Copy out the data word for word. The images are not part of the copy.
..........
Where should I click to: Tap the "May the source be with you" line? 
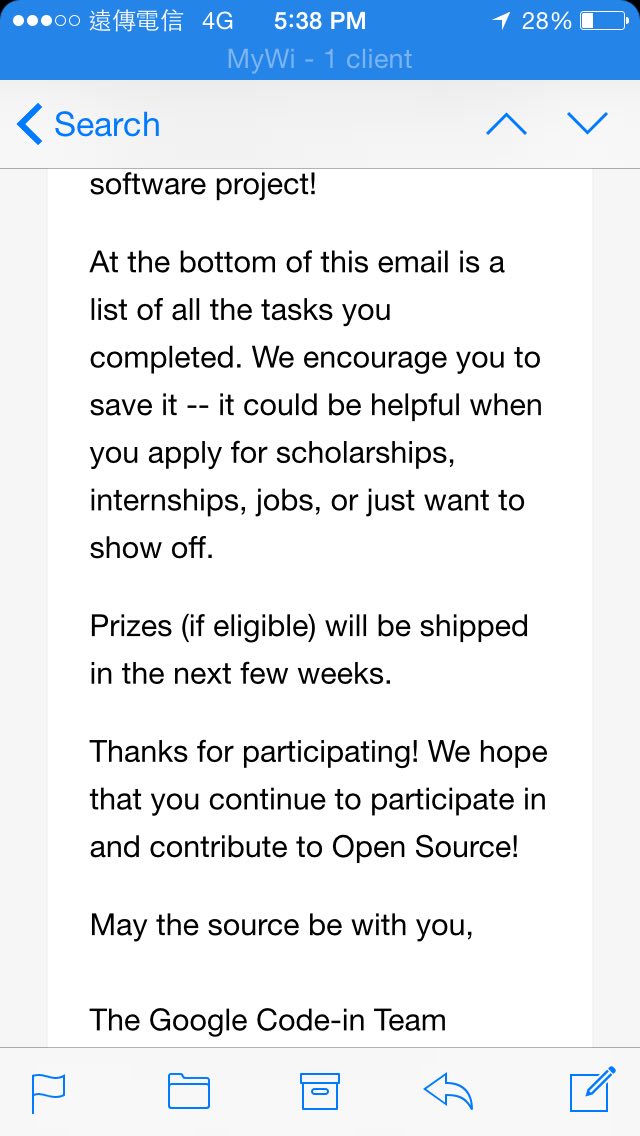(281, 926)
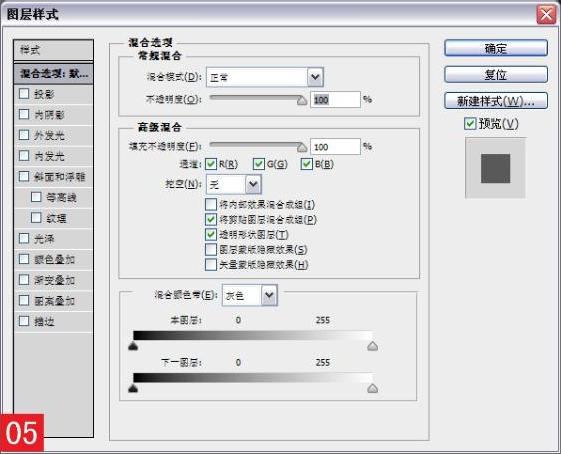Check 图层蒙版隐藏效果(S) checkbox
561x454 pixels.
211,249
..........
▸ **Answer to the problem**:
Where should I click to: Tap the "May the source be with you" line? 
(281, 926)
Check 图层蒙版隐藏效果(S) checkbox
561x454 pixels.
211,249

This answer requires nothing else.